EXERCISE DETAILS
Which lines run from the one containing "1081x589 pixels." to the end of the entries? Copy them exactly, both ends included, and give nothing else.

=== Begin Enclosure ===

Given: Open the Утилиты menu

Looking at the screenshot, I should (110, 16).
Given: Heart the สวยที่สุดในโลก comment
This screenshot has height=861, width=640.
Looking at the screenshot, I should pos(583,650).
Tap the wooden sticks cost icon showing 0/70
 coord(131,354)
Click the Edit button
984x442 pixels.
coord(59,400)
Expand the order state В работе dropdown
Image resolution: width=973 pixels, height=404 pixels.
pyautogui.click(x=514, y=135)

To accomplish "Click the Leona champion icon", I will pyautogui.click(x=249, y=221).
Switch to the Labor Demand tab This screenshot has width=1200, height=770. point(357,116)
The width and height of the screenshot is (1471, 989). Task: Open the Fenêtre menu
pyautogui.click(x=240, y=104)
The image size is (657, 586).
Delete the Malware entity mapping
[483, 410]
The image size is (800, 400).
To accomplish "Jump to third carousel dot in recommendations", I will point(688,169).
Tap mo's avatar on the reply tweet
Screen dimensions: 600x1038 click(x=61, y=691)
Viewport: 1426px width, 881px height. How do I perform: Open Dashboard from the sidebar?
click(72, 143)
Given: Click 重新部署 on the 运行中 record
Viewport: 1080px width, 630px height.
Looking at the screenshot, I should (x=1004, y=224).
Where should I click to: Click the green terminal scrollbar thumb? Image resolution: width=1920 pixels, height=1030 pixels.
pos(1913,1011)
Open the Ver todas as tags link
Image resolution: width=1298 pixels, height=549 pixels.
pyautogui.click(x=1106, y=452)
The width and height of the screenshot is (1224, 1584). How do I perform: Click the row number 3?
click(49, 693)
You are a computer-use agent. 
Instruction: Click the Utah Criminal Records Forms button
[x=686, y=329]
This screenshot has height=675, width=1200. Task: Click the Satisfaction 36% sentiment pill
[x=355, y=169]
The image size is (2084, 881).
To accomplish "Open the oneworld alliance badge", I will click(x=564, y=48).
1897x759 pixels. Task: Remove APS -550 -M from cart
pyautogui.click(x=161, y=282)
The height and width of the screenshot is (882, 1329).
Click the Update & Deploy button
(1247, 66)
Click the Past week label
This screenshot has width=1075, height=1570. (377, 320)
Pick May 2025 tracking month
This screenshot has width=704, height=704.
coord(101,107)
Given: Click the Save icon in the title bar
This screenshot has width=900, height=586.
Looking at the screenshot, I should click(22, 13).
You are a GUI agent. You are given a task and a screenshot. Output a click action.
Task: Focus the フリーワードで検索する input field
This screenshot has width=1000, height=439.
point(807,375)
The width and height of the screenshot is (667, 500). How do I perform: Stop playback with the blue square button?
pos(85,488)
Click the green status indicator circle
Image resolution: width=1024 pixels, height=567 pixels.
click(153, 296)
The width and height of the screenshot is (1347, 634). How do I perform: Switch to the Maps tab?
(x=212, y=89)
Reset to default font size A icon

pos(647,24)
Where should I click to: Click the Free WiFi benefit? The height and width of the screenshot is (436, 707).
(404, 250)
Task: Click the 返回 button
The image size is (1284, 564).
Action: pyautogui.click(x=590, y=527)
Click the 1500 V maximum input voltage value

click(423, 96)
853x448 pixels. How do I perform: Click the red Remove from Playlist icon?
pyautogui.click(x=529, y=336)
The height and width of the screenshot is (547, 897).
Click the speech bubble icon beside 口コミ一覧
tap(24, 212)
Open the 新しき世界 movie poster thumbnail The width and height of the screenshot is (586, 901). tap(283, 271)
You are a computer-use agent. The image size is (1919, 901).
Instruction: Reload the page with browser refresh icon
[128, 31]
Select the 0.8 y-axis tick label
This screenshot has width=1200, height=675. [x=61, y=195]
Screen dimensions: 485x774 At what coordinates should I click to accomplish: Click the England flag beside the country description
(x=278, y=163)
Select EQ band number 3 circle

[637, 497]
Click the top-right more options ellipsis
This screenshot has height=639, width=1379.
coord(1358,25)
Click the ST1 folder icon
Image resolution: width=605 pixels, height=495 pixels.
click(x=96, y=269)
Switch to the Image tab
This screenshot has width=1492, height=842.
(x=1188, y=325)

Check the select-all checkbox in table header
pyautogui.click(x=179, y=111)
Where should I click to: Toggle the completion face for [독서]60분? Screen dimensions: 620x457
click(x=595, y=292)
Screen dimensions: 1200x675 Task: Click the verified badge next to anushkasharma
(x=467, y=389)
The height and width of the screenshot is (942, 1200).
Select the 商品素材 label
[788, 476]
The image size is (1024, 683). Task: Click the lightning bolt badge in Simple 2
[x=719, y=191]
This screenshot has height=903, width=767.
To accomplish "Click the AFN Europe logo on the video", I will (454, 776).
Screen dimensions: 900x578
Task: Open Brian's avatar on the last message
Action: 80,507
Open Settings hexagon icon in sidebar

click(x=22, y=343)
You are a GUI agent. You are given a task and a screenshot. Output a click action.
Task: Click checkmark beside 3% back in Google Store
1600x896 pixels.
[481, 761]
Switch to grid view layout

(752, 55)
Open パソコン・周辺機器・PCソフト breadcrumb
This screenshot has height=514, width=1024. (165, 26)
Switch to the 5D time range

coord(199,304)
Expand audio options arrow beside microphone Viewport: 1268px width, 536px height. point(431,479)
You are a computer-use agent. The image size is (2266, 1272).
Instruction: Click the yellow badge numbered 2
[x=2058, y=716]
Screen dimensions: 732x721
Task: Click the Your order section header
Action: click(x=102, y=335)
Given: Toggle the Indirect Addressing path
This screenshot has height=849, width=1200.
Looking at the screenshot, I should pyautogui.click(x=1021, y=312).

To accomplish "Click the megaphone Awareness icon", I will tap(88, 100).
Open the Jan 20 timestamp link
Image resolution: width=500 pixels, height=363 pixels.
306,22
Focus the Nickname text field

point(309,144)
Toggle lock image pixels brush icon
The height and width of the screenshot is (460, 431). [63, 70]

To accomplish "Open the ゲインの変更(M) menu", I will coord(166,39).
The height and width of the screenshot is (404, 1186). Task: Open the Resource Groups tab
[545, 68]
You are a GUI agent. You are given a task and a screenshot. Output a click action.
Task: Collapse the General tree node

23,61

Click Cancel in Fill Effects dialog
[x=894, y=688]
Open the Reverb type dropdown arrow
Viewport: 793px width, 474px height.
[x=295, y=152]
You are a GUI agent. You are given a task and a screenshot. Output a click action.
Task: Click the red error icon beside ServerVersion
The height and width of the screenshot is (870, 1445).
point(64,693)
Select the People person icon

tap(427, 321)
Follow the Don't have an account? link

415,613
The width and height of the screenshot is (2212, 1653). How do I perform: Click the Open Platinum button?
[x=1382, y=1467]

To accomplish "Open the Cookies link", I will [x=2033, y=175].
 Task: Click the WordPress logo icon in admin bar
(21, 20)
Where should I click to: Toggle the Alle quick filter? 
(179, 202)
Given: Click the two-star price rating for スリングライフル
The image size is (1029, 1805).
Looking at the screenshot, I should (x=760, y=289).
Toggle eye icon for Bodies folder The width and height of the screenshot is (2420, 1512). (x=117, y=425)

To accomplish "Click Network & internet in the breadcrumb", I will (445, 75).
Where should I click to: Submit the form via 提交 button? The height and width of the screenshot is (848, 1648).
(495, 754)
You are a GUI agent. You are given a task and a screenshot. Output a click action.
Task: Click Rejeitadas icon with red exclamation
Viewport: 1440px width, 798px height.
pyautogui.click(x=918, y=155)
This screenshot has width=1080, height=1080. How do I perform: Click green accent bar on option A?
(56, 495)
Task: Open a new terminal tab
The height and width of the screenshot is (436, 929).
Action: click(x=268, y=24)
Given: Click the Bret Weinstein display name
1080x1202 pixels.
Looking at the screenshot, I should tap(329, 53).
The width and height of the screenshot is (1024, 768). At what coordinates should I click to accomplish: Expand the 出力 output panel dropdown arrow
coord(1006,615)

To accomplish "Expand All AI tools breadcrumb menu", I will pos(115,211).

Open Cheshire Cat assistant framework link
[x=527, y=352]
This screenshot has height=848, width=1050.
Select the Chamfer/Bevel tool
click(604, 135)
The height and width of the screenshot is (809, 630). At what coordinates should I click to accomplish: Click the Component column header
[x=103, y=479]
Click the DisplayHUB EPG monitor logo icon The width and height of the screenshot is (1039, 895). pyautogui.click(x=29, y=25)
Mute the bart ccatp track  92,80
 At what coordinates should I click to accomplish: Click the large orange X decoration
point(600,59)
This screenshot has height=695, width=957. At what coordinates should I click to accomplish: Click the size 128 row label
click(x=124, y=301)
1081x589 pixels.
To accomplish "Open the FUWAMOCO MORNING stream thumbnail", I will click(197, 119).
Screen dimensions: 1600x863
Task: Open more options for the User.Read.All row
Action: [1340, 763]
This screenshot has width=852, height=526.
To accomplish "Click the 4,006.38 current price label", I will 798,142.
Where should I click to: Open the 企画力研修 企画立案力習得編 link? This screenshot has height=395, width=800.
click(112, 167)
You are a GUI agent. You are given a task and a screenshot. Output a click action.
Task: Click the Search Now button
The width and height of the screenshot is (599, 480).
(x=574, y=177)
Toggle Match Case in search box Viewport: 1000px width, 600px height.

=== End Enclosure ===

RESPONSE
1081x589 pixels.
To accomplish "Open the FUWAMOCO MORNING stream thumbnail", I will click(197, 119).
Screen dimensions: 1600x863
Task: Open more options for the User.Read.All row
Action: [1340, 763]
This screenshot has width=852, height=526.
To accomplish "Click the 4,006.38 current price label", I will 798,142.
Where should I click to: Open the 企画力研修 企画立案力習得編 link? This screenshot has height=395, width=800.
click(112, 167)
You are a GUI agent. You are given a task and a screenshot. Output a click action.
Task: Click the Search Now button
The width and height of the screenshot is (599, 480).
(x=574, y=177)
Toggle Match Case in search box Viewport: 1000px width, 600px height.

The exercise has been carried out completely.